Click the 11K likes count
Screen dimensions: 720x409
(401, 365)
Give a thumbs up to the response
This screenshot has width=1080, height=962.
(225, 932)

□ □ □ □

— Problem description —
Every line from the one containing "Give a thumbs up to the response" through the last line of the entries above must be output exactly. Leave the rest out.

— Response to the task —
Give a thumbs up to the response
This screenshot has width=1080, height=962.
(225, 932)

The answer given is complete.